══ 选读文字

AddPartitionsListener

和topic listener很想，就是从zk读出partition情况，和当前context里面的比较，找出新的partitions，调用

controller.onNewPartitionCreation(partitionsToBeAdded.keySet.toSet)

可见无论是TopicChangeListener还是AddPartitionsListener，最终都是调用到onNewPartitionCreation，毕竟topic是个逻辑概念

onNewPartitionCreation

def onNewPartitionCreation(newPartitions: Set[TopicAndPartition]) {

 info("New partition creation callback for %s".format(newPartitions.mkString(",")))

 partitionStateMachine.handleStateChanges(newPartitions, NewPartition)

 replicaStateMachine.handleStateChanges(controllerContext.replicasForPartition(newPartitions), NewReplica)

 partitionStateMachine.handleStateChanges(newPartitions, OnlinePartition, offlinePartitionSelector)

 replicaStateMachine.handleStateChanges(controllerContext.replicasForPartition(newPartitions), OnlineReplica)

 }

很简单，只是首先将所有新的partition和相应的replica的状态设为new，然后再设为online

handleStateChange

这是状态机的主逻辑，

private def handleStateChange(topic: String, partition: Int, targetState: PartitionState,

 leaderSelector: PartitionLeaderSelector,

 callbacks: Callbacks) {

 val topicAndPartition = TopicAndPartition(topic, partition)

════
══ 数据摘录

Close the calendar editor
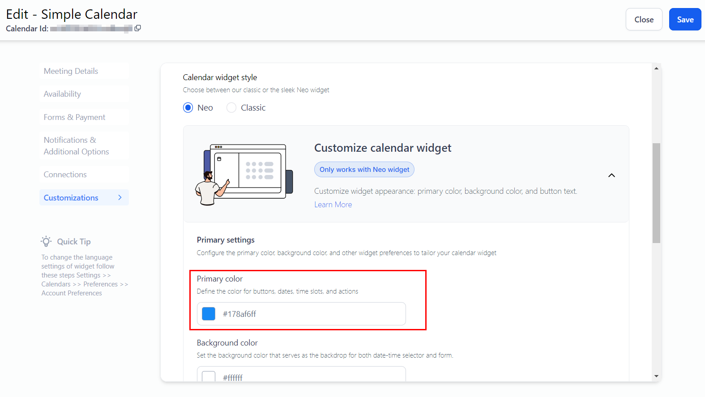pos(644,20)
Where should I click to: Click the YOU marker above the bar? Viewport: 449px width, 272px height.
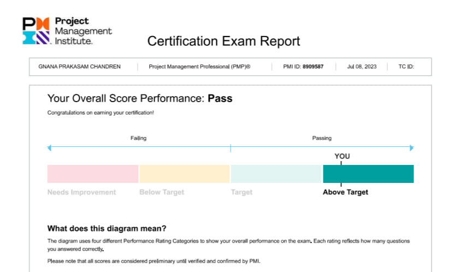342,156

════

**练习要求**
根据选读文字，回答下面三个问题：
(a) TopicChangeListener 和 AddPartitionsListener 最终都会调用哪个方法？
(b) handleStateChange 被说成是什么？
(c) onNewPartitionCreation 先把新的 partition 和相应 replica 的状态设为什么，之后又设为什么？

**回答**
(a) onNewPartitionCreation
(b) 状态机的主逻辑
(c) 先设为 new，然后设为 online